Михаил Михайлович рассмеялся.
— Во-первых, «зане́», а не «за́не». Во-вторых, в словаре иностранных слов такого слова нет, оно русское. Устаревшее. Означает примерно: «Потому что…»
Зоя слушала, приоткрыв рот, и вдруг порывисто вздохнула.
— Вы что? — удивился Михаил Михайлович.
— Нет, ничего, — Зоя смутилась. Она вздохнула оттого, что опять ей пришла в голову мысль: «Как много надо знать, и как мало я знаю!»
— А скажите, Михаил Михайлович, — спросила она, поборов смущение, — на журналиста долго надо учиться?

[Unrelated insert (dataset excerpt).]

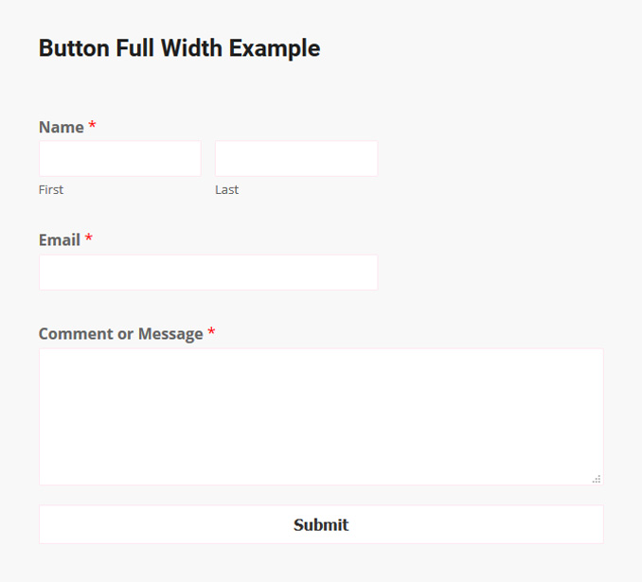Place cursor in the box above "Last"
The height and width of the screenshot is (582, 642).
tap(295, 159)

Михаил Михайлович помедлил с ответом. Откинул волосы со лба, пожевал губами и торжественно произнес:
— Всю жизнь!
— Ой, как много!
— Не пугайтесь, Зоя Степановна. Это я в том смысле, что в любом деле надо все время учиться. «Век живи — век учись…»
— «…Дураком помрешь», — не удержалась Зоя.
Михаил Михайлович глянул на нее с укоризной, и она прихлопнула рот ладошкой.
— Вам надо среднее образование закончить, — сказал заведующий, — тогда уже думать о факультете журналистики.
— А вы сами учились на факультете журналистики?
— Я? Нет, не учился. Я окончил учительский институт, в газету попал случайно. Должен вам сказать, что за все время, что я работаю в печати, журналистов со специальным образованием встречал редко. Большинство — из учителей, из комсомольских и партийных работников… Но специальное образование еще никому в жизни не мешало, так что вам, Зоя Степановна, неплохо было бы закончить факультет журналистики.
— Конечно, — сказала Зоя. — И я закончу, вот увидите. Я обязательно буду журналисткой.
— Рад слышать, — Михаил Михайлович спрятал томик Толстого в стол. — А как дома?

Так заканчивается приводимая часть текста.